The other thing we do is we use mass spectrometry to look for the formation of products from substrates with certain proteins. This is another method which you can apply. You don't need a specific assay because you're just looking for the molecular-weight difference between the starting material and the product.
All this is framed within the context that the measurements that you're doing are in vitro. They don't necessarily tell you what's going on inside the cell. To really get any full understanding, you need to bring to bear all types of experiments, and the structural part is just one component of it. For us it might be an endpoint, but for somebody else it's a place to begin.
Are you involved with the Protein Structure Initiative, which aims to get the structure of one member of each protein family?
No, we're not. We're not directly connected to any of the NIGMS programs.
The NIGMS programs had two components as well, like us. They were to develop technologies, similar to what we wanted to do, although they're on a much bigger scale because they're funded at a much higher level. But the other component was, they wanted to obtain structures for representative protein sequences that would cover all of the protein-sequence base. So that's like having one structure for each sequence family. It's a good goal, but that's a much bigger goal than what we have.
How much funding do you have?
This program was funded at approximately CA$600,000 per year for five years. This particular program has no renewal. It's not a renewable program.
What will happen to it after this last year?
That's a good question. That's why we're trying to develop specific areas within the existing program that will have enough initial results that they can be generated into new programs.
We're hoping that specific areas of interest will become part of new programs. I think the good thing is that even though the program will finish, the technologies that have been developed will be there, and now they can be applied to these new types of programs, so it's not like everything will just disappear.

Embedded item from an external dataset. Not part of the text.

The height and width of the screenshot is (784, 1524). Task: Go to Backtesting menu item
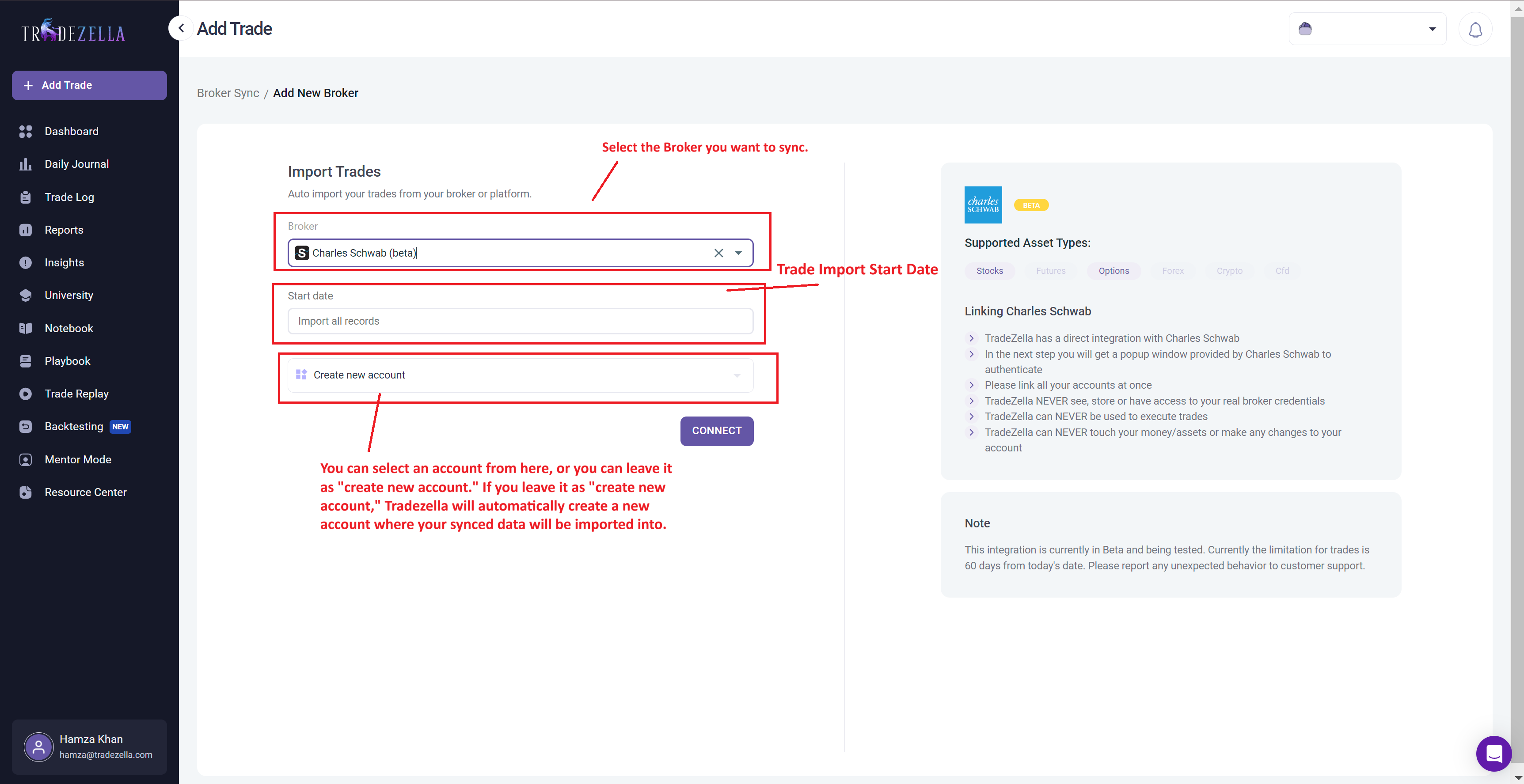click(x=74, y=426)
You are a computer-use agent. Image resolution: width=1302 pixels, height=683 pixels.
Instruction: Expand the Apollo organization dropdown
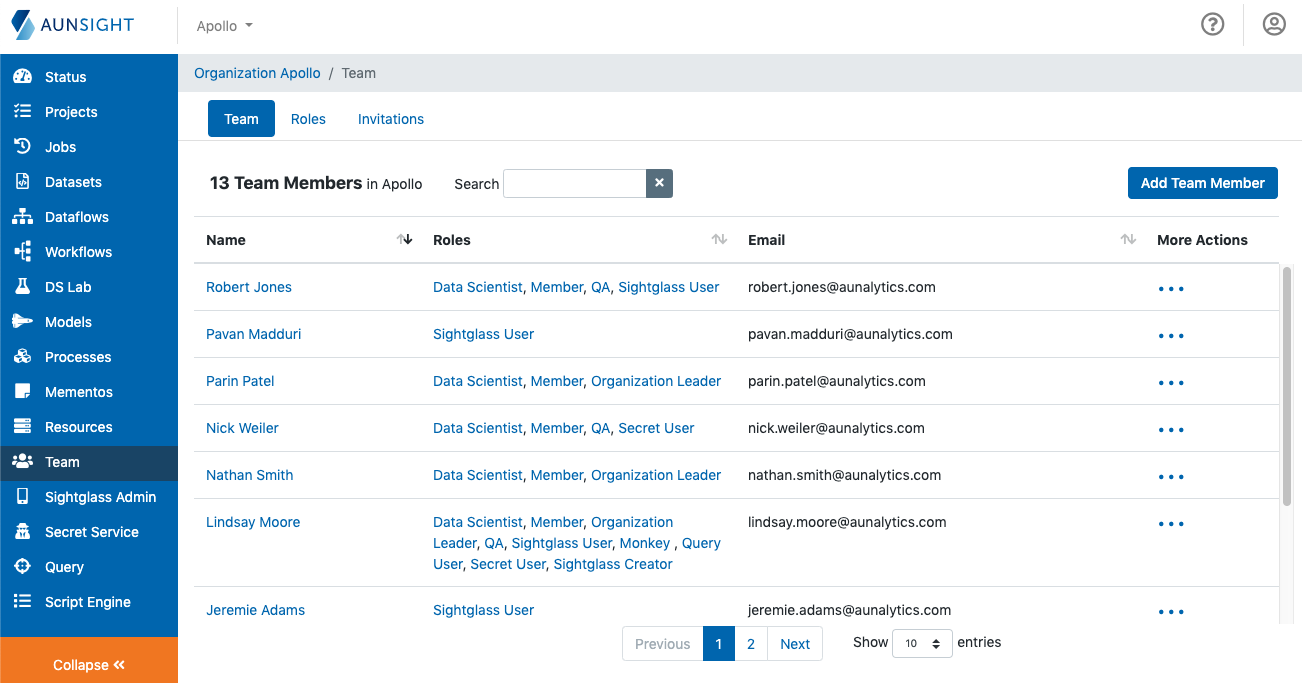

In terms of the work that you've done so far, how is that applicable to humans?
It could be applicable to humans. One example is that there's been several companies that have been started in the US that use high-throughput structure determination to develop therapeutics like Serux and XCS in California. It all comes down to what kinds of proteins you're looking at. They're looking for proteins for very specific human disease conditions. It's the same sort of principle, but it's with a different goal.
Is your technology different from the PSI technology?
Well, the steps in the whole procedure everybody has done it in slightly different ways. The common feature of all of these different things was to parallelize the steps so that instead of doing one protein or gene at a time, you would handle dozens, or hundreds at a time. The other thing that's common among all the programs, including ours, is the need or desire to introduce automation where appropriate in the pipeline. So if a liquid-handling robot can do things you want it to do, you make use of that technology.
But the PSI centers are funded at a much higher level, and they're really, truly protein-production factories. We're at a much smaller sort of operation.
Where do you think the research will go from here?
It's sort of maturing into specific areas that sort of define groups of proteins. We're going to continue in the areas of complex carbohydrate metabolism, because we've done several structures for that. We'll probably continue in the area of RNA-modifying proteins, and also proteins that are found in bacteria but not in mammals they could be potentially useful as therapeutic targets.
Are you planning on applying the techniques to other organisms?
Yes, but we need the resources to do it. I think one of the areas that we'll move into is this area of protein-protein interaction looking to determine the structures of binary protein complexes from E. coli genomes. There's quite a bit of data now on these proteins both from bioinformatics analysis of sequences as well as from actual concrete experimental results from literature. So that's one of the areas we'll go into.